SUPPLIED MATERIAL
== Segment start ==

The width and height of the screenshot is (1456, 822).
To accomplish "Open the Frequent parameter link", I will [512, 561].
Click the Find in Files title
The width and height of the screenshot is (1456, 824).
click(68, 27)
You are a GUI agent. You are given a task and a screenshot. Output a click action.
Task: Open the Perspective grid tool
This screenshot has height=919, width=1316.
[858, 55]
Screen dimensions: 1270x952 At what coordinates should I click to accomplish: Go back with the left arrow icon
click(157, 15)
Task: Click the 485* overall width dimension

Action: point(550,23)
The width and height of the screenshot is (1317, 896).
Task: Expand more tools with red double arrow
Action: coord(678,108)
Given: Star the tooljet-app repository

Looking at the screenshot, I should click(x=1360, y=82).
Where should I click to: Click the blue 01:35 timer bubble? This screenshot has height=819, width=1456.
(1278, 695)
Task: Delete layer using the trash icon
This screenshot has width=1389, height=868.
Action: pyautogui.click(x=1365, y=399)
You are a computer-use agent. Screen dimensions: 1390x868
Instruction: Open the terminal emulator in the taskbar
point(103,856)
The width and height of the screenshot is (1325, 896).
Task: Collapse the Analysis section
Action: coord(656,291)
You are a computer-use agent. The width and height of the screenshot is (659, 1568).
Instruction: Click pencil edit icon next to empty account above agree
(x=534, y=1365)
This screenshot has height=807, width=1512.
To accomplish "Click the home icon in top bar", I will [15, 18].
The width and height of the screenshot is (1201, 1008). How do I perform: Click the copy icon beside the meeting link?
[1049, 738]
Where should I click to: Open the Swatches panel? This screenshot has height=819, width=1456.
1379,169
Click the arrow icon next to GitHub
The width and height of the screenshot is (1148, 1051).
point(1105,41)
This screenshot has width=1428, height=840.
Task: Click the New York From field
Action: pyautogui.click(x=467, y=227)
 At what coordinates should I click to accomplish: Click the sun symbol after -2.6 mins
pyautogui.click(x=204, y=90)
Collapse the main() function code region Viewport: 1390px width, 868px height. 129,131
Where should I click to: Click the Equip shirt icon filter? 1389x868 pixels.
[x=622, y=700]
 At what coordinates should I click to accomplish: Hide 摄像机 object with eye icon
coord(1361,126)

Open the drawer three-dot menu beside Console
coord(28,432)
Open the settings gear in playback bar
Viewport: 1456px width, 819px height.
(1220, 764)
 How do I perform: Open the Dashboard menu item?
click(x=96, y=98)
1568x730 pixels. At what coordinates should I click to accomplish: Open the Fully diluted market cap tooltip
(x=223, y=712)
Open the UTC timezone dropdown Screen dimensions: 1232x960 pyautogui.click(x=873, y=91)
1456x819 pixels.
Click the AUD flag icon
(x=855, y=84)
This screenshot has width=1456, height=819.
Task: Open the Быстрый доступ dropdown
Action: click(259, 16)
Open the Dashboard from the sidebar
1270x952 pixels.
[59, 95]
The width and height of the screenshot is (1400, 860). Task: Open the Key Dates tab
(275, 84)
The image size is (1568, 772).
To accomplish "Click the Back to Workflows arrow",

== Segment end ==

Give back each record above exactly as written.

The width and height of the screenshot is (1456, 822).
To accomplish "Open the Frequent parameter link", I will [512, 561].
Click the Find in Files title
The width and height of the screenshot is (1456, 824).
click(68, 27)
You are a GUI agent. You are given a task and a screenshot. Output a click action.
Task: Open the Perspective grid tool
This screenshot has height=919, width=1316.
[858, 55]
Screen dimensions: 1270x952 At what coordinates should I click to accomplish: Go back with the left arrow icon
click(157, 15)
Task: Click the 485* overall width dimension

Action: point(550,23)
The width and height of the screenshot is (1317, 896).
Task: Expand more tools with red double arrow
Action: coord(678,108)
Given: Star the tooljet-app repository

Looking at the screenshot, I should click(x=1360, y=82).
Where should I click to: Click the blue 01:35 timer bubble? This screenshot has height=819, width=1456.
(1278, 695)
Task: Delete layer using the trash icon
This screenshot has width=1389, height=868.
Action: pyautogui.click(x=1365, y=399)
You are a computer-use agent. Screen dimensions: 1390x868
Instruction: Open the terminal emulator in the taskbar
point(103,856)
The width and height of the screenshot is (1325, 896).
Task: Collapse the Analysis section
Action: coord(656,291)
You are a computer-use agent. The width and height of the screenshot is (659, 1568).
Instruction: Click pencil edit icon next to empty account above agree
(x=534, y=1365)
This screenshot has height=807, width=1512.
To accomplish "Click the home icon in top bar", I will [15, 18].
The width and height of the screenshot is (1201, 1008). How do I perform: Click the copy icon beside the meeting link?
[1049, 738]
Where should I click to: Open the Swatches panel? This screenshot has height=819, width=1456.
1379,169
Click the arrow icon next to GitHub
The width and height of the screenshot is (1148, 1051).
point(1105,41)
This screenshot has width=1428, height=840.
Task: Click the New York From field
Action: pyautogui.click(x=467, y=227)
 At what coordinates should I click to accomplish: Click the sun symbol after -2.6 mins
pyautogui.click(x=204, y=90)
Collapse the main() function code region Viewport: 1390px width, 868px height. 129,131
Where should I click to: Click the Equip shirt icon filter? 1389x868 pixels.
[x=622, y=700]
 At what coordinates should I click to accomplish: Hide 摄像机 object with eye icon
coord(1361,126)

Open the drawer three-dot menu beside Console
coord(28,432)
Open the settings gear in playback bar
Viewport: 1456px width, 819px height.
(1220, 764)
 How do I perform: Open the Dashboard menu item?
click(x=96, y=98)
1568x730 pixels. At what coordinates should I click to accomplish: Open the Fully diluted market cap tooltip
(x=223, y=712)
Open the UTC timezone dropdown Screen dimensions: 1232x960 pyautogui.click(x=873, y=91)
1456x819 pixels.
Click the AUD flag icon
(x=855, y=84)
This screenshot has width=1456, height=819.
Task: Open the Быстрый доступ dropdown
Action: click(259, 16)
Open the Dashboard from the sidebar
1270x952 pixels.
[59, 95]
The width and height of the screenshot is (1400, 860). Task: Open the Key Dates tab
(275, 84)
The image size is (1568, 772).
To accomplish "Click the Back to Workflows arrow",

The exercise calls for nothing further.